= ASSIGNED TASK =
A complete, exact copy of the records is needed here.

= Collected data entries =
-=-=-

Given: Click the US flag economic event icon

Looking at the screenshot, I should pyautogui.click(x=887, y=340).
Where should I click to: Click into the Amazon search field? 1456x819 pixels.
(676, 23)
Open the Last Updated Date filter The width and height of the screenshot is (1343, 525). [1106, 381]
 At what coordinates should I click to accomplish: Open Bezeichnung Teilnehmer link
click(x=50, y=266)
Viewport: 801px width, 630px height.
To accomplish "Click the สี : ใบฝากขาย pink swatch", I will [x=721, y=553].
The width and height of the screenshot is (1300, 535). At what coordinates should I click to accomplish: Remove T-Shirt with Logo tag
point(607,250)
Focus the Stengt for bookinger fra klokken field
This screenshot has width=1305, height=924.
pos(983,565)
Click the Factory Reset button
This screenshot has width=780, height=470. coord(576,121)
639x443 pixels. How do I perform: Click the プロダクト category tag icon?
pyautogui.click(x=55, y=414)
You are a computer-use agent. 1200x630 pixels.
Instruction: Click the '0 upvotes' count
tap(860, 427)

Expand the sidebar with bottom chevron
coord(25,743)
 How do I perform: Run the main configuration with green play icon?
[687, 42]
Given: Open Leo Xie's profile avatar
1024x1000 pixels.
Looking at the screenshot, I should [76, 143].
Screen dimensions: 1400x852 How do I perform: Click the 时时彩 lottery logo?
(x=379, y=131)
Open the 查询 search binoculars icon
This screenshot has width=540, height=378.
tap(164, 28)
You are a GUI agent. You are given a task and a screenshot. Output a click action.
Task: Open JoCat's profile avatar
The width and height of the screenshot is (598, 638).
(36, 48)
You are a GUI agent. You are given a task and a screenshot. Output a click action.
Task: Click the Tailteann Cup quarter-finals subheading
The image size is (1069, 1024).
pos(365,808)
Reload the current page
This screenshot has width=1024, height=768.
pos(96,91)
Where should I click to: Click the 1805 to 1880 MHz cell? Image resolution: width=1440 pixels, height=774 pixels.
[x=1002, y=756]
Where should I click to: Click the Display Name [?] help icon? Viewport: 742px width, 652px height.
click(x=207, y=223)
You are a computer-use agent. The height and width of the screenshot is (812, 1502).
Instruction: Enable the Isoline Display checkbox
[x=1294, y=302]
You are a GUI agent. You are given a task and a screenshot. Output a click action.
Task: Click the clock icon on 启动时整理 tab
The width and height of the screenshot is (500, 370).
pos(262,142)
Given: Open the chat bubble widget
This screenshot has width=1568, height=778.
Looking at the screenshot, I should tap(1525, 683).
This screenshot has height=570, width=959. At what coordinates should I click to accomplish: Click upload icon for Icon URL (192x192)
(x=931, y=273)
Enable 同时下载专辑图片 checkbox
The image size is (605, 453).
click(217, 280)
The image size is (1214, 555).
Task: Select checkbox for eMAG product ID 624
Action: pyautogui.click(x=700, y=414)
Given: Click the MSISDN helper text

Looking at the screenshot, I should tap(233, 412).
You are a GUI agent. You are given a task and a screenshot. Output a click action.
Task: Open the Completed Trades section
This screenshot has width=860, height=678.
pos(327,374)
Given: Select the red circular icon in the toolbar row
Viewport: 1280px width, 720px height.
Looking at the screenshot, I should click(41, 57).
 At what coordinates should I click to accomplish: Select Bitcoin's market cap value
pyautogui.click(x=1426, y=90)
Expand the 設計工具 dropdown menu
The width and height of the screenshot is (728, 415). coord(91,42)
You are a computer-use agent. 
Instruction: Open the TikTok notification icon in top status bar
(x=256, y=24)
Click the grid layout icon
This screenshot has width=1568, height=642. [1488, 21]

-=-=-

= ANSWER =
Given: Click the US flag economic event icon

Looking at the screenshot, I should pyautogui.click(x=887, y=340).
Where should I click to: Click into the Amazon search field? 1456x819 pixels.
(676, 23)
Open the Last Updated Date filter The width and height of the screenshot is (1343, 525). [1106, 381]
 At what coordinates should I click to accomplish: Open Bezeichnung Teilnehmer link
click(x=50, y=266)
Viewport: 801px width, 630px height.
To accomplish "Click the สี : ใบฝากขาย pink swatch", I will [x=721, y=553].
The width and height of the screenshot is (1300, 535). At what coordinates should I click to accomplish: Remove T-Shirt with Logo tag
point(607,250)
Focus the Stengt for bookinger fra klokken field
This screenshot has width=1305, height=924.
pos(983,565)
Click the Factory Reset button
This screenshot has width=780, height=470. coord(576,121)
639x443 pixels. How do I perform: Click the プロダクト category tag icon?
pyautogui.click(x=55, y=414)
You are a computer-use agent. 1200x630 pixels.
Instruction: Click the '0 upvotes' count
tap(860, 427)

Expand the sidebar with bottom chevron
coord(25,743)
 How do I perform: Run the main configuration with green play icon?
[687, 42]
Given: Open Leo Xie's profile avatar
1024x1000 pixels.
Looking at the screenshot, I should [76, 143].
Screen dimensions: 1400x852 How do I perform: Click the 时时彩 lottery logo?
(x=379, y=131)
Open the 查询 search binoculars icon
This screenshot has width=540, height=378.
tap(164, 28)
You are a GUI agent. You are given a task and a screenshot. Output a click action.
Task: Open JoCat's profile avatar
The width and height of the screenshot is (598, 638).
(36, 48)
You are a GUI agent. You are given a task and a screenshot. Output a click action.
Task: Click the Tailteann Cup quarter-finals subheading
The image size is (1069, 1024).
pos(365,808)
Reload the current page
This screenshot has width=1024, height=768.
pos(96,91)
Where should I click to: Click the 1805 to 1880 MHz cell? Image resolution: width=1440 pixels, height=774 pixels.
[x=1002, y=756]
Where should I click to: Click the Display Name [?] help icon? Viewport: 742px width, 652px height.
click(x=207, y=223)
You are a computer-use agent. The height and width of the screenshot is (812, 1502).
Instruction: Enable the Isoline Display checkbox
[x=1294, y=302]
You are a GUI agent. You are given a task and a screenshot. Output a click action.
Task: Click the clock icon on 启动时整理 tab
The width and height of the screenshot is (500, 370).
pos(262,142)
Given: Open the chat bubble widget
This screenshot has width=1568, height=778.
Looking at the screenshot, I should tap(1525, 683).
This screenshot has height=570, width=959. At what coordinates should I click to accomplish: Click upload icon for Icon URL (192x192)
(x=931, y=273)
Enable 同时下载专辑图片 checkbox
The image size is (605, 453).
click(217, 280)
The image size is (1214, 555).
Task: Select checkbox for eMAG product ID 624
Action: pyautogui.click(x=700, y=414)
Given: Click the MSISDN helper text

Looking at the screenshot, I should tap(233, 412).
You are a GUI agent. You are given a task and a screenshot. Output a click action.
Task: Open the Completed Trades section
This screenshot has width=860, height=678.
pos(327,374)
Given: Select the red circular icon in the toolbar row
Viewport: 1280px width, 720px height.
Looking at the screenshot, I should click(41, 57).
 At what coordinates should I click to accomplish: Select Bitcoin's market cap value
pyautogui.click(x=1426, y=90)
Expand the 設計工具 dropdown menu
The width and height of the screenshot is (728, 415). coord(91,42)
You are a computer-use agent. 
Instruction: Open the TikTok notification icon in top status bar
(x=256, y=24)
Click the grid layout icon
This screenshot has width=1568, height=642. [1488, 21]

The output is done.